Besondere Aufmerksamkeit findet in Gossweilers Untersuchung die wachsende Unzufriedenheit der zeitweilig dem Faschismus verfallenen, aber dann zunehmend enttäuschten kleinbürgerlichen Massen, wie sie vor allem in der Forderung nach einer »zweiten Revolution« zum Ausdruck kam, die besonders in der SA laut wurde. Das Anwachsen der bürgerlichen Opposition, so der Autor, »war auch ein Reflex des verstärkten Macht- und Cliquenkampfes innerhalb der herrschenden Klasse, eines Kampfes, der nicht die Beseitigung der faschistischen Diktatur, sondern lediglich eine andere Verteilung der Kräfte in ihr bzw. eine Modifizierung ihrer äußeren Formen zum Ziel hatte«. Die sogenannte Röhm-Affäre, die mit der Ermordung Röhms, Strassers, Schleichers, des Generals von Bredow, Erich Klauseners (Leiter der Katholischen Aktion), Edgar Jungs (konservativer Publizist, »Redenschreiber« Papens) sowie weiterer SA-Führer und bürgerlicher Politiker und der Entmachtung der SA endete, kennzeichnete den Abschluss einer Etappe der inneren Konsolidierung der Nazidiktatur. Hatte am Anfang dieser Etappe die »Zerschlagung aller legalen Organisationen der Arbeiterklasse im Auftrage des gesamten Monopolkapitals, aber mit den Händen der radikalisierten Kleinbürger, die das Gros der Gefolgschaft der Nazipartei und der SA bildeten«, gestanden, so wurde sie mit der »Abrechnung des Monopolkapitals mit der Opposition eben dieser kleinbürgerlichen Nazigefolgschaft gegen die Allmacht der Monopole« abgeschlossen, wie Gossweiler schreibt. Der 30. Juni 1934 habe aber nicht die »Machtergreifung Hitlers« vollendet, wie von vielen bürgerlichen Historikern und Publizisten behauptet wurde und wird, sondern die Errichtung der unumschränkten terroristischen Diktatur des Finanzkapitals über alle übrigen Klassen und Schichten des Volkes. »Nunmehr konnte sich die faschistische Diktatur mit voller Kraft der Aufgabe ihrer außenpolitischen Konsolidierung im Sinne der Überwindung aller Hindernisse für ein selbstständiges Auftreten des deutschen Imperialismus in der Weltarena zuwenden«, stellt Gossweiler fest.

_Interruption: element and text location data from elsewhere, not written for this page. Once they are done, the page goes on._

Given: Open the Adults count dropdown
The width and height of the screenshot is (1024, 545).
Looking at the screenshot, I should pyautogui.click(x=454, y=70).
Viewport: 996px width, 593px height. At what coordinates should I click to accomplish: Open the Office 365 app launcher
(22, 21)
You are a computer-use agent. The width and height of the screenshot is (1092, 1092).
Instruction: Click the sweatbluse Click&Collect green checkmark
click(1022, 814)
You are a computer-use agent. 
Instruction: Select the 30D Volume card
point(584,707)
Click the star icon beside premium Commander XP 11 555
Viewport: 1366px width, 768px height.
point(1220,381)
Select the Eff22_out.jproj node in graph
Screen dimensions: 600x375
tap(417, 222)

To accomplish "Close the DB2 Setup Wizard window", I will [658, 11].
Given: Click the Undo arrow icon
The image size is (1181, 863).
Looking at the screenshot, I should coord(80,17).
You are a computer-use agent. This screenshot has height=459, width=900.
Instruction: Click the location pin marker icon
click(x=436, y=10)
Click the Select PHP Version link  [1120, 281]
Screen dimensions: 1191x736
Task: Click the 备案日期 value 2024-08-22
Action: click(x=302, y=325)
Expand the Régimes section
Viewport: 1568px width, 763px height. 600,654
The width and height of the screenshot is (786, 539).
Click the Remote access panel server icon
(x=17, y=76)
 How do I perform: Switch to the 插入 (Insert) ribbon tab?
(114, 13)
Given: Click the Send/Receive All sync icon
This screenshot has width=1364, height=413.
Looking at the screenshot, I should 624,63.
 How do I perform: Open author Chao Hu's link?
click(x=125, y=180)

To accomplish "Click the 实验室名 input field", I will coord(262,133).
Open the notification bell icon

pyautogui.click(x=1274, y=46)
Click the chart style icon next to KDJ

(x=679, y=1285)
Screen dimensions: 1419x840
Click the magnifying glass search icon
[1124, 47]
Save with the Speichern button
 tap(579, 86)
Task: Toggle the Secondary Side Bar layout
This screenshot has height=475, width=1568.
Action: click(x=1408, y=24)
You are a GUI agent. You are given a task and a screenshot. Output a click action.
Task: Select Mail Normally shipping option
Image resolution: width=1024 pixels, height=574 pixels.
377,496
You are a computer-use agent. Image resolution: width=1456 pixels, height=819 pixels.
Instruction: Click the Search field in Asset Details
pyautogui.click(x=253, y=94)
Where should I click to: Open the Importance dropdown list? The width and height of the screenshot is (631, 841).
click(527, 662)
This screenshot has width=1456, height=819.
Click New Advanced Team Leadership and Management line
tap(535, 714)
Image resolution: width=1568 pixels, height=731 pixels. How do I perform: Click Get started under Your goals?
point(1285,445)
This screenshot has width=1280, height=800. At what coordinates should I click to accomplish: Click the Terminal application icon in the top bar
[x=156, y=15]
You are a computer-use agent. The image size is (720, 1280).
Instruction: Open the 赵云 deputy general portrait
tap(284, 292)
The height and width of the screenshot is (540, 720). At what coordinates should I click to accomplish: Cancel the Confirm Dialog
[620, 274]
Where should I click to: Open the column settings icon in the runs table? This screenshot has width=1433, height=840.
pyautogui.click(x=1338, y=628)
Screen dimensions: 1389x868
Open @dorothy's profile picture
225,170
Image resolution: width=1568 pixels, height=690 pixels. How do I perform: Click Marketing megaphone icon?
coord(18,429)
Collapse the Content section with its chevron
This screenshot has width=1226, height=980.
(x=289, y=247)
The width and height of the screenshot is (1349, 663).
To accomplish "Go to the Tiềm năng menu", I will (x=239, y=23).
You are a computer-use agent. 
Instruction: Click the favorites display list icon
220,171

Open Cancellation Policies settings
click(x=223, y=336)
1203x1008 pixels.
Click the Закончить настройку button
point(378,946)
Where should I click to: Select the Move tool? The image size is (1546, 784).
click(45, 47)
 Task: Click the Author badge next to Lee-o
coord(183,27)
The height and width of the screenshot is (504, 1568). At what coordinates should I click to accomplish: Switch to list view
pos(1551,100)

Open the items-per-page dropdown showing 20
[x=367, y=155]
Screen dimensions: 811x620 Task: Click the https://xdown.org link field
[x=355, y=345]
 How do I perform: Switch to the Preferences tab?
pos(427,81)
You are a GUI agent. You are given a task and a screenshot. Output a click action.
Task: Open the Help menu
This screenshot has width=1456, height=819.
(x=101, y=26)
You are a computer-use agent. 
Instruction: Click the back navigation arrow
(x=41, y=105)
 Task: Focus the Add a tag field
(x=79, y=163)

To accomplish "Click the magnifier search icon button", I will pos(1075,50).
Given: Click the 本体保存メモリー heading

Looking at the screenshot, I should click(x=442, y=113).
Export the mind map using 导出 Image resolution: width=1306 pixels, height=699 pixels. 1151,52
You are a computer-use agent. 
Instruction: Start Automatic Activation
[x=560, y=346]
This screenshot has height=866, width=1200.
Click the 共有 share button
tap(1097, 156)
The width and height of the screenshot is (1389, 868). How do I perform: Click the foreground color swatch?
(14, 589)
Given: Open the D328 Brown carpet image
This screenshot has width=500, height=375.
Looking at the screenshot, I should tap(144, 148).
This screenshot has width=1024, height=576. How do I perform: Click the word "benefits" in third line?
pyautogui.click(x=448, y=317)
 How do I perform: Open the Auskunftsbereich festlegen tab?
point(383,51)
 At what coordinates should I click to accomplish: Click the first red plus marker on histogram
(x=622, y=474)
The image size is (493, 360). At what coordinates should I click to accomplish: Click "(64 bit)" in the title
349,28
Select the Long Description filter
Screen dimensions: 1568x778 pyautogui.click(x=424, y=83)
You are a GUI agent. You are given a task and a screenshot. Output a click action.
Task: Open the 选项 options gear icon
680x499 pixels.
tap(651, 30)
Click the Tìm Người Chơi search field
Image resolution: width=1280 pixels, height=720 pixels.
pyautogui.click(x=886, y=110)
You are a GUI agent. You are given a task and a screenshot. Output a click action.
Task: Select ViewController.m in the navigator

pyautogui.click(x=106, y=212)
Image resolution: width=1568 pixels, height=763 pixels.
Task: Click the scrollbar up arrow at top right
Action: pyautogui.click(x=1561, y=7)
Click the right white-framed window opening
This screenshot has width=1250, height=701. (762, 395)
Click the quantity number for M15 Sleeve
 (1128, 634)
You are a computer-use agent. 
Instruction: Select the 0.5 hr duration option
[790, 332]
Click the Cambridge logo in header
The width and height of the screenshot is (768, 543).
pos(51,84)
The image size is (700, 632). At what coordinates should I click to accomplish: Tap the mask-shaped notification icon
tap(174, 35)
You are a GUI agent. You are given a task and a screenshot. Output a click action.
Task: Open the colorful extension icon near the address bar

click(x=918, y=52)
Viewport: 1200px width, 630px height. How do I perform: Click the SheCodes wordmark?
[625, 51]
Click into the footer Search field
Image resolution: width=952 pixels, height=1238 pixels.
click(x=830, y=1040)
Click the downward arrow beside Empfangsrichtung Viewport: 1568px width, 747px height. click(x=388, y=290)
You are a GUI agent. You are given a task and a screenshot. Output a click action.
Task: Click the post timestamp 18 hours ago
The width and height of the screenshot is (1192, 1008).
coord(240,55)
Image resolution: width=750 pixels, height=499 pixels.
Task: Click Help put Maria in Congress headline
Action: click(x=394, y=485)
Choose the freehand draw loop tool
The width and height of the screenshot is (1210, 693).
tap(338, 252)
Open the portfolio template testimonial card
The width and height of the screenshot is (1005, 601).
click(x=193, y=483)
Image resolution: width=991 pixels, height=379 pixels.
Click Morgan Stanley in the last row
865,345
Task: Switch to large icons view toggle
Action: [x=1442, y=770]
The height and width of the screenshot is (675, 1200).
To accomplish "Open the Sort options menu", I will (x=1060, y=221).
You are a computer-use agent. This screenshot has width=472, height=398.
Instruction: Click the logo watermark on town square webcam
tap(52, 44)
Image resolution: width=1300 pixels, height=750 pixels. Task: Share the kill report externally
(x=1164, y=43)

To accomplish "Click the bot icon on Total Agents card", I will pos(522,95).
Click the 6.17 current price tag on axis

In einer »Editorischen Vorbemerkung« weist der Verlag darauf hin, dass in dieser nun über 25 Jahre alten Veröffentlichung einzelne Formulierungen und Thesen »aus heutiger Sicht als überholt gelten können«, was aber nicht »die wissenschaftliche Substanz von Gossweilers Arbeit« und die »Aufdeckung der grundlegenden historischen Zusammenhänge zwischen konkurrierenden Kapitalinteressen und faschistischer Politik« beeinträchtige. Dem ist voll zuzustimmen.

Kurt Gossweiler: Der Putsch, der keiner war. Die Röhm-Affäre 1934 und der Richtungskampf im deutschen Faschismus. PapyRossa Verlag, Köln. 496 S., br., 28 €.